呼吸道病原體核酸檢測利用恒溫核酸擴增芯片法進行[7],整個檢測過程可以在15～60 min內完成[8]。該組研究數據顯示,呼吸道病原體核酸檢測的靈敏度遠高于常規培養法,但特異度低于常規培養。此外,其恒溫核酸擴增芯片法操作簡便、結果獲取快速[9],具備快速診斷呼吸道感染性疾病的能力。在檢測下呼吸道感染病原體中應用,遠優于常規培養。但呼吸道病原體核酸檢測僅能對已知的病原體如金黃色葡萄球菌、肺炎鏈球菌等進行檢測,可能遺漏少見病原體、真菌、病毒等微生物,這降低了檢測[10]的敏感性。

mNGS是一種快速、客觀、全面、準確的病原微生物分子診斷方法。與以上介紹的2種診斷技術相比,mNGS無需預設、無需培養、無偏倚采樣分析,建庫過程中系直接對整個檢測標本進行核酸測序,無需對樣本進行擴增,可廣泛鑒定已知、潛在、常規難以檢測甚至發現新的病原體[11]。
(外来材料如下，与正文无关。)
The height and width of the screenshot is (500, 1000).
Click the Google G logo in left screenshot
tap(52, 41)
在同時檢測細菌、真菌和病毒方面具有明顯優勢。該研究顯示,mNGS檢測的病原學種類較常規培養及呼吸道病原體核酸檢測明顯更多,除常見的呼吸道常見致病菌外,也能檢出少見病原菌,如隱球菌、奴卡菌、細小病毒、鸚鵡熱衣原體、鳥-胞內分支桿菌復合群等,提高了病原學檢出的陽性率,利于指導臨床抗生素的使用。mNGS的另一個優點是可以鑒定菌株種類和耐藥[12]預測,提供必要的輔助基因組信息。mNGS可以通過測序reads的計數來提供關于樣本中生物體濃度的定量或半定量數據,這對多微生物樣本或在疾病過程[13]中涉及多個病原體的情況下很有用。
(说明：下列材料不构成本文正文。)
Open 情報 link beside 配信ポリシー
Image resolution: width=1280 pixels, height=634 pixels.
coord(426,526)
在該院收治的感染性疾病中,肺部感染約占40%,但大部分患者缺乏精準的病原學診斷,這與入院前接受廣譜抗生素的應用、標本獲取不當、常規檢測或已有的實驗室檢測方法無法獲取病原菌等多種因素有關。然而,mNGS作為一種新型的檢測手段,具有較高的靈敏度及特異度,目前已被廣泛應用于臨床病原學診斷。該研究數據顯示,mNGS靈敏度相比常規培養及呼吸道病原體核酸檢測有提高,且差異有統計學意義。mNGS的陰性預測值遠高于前兩者檢測方法,且差異有統計學意義(P<0.001)。可見mNGS檢出假陰性的比例很低。mNGS的特異度雖然高于呼吸道病原體核酸檢測,但差異無統計學意義,且低于常規培養(P<0.05)。mNGS的這項屬性體現了其高假陽性率,盡管研究人員一直試圖提高mNGS在臨床診斷應用[14]中的特異性,但目前該缺點仍不容忽視。

mNGS檢測過程中的污染菌可能來自3個方面:標本采集時的污染菌、人類常規定植菌群、實驗室試劑和環境中的背景微生物。可采用定量或半定量的統計分析以便區分感染菌與定植菌。臨床工作中,通過mNGS檢測到的微生物需要結合疾病的臨床特點進一步評估確定,特別是對于未經常規檢測確診的病例。mNGS的另一個局限性是它無法區分檢測到的病原菌的致病性狀態。該研究mNGS在98份樣本中鑒定出130種致病細菌、真菌和19種病毒,其中部分屬于呼吸道共生菌或污染菌。檢測到的大量微生物信息對臨床醫師作出診斷時可能會產生困擾,甚至誤診。因此,在做出決策前,一定要結合患者的病情,綜合判斷。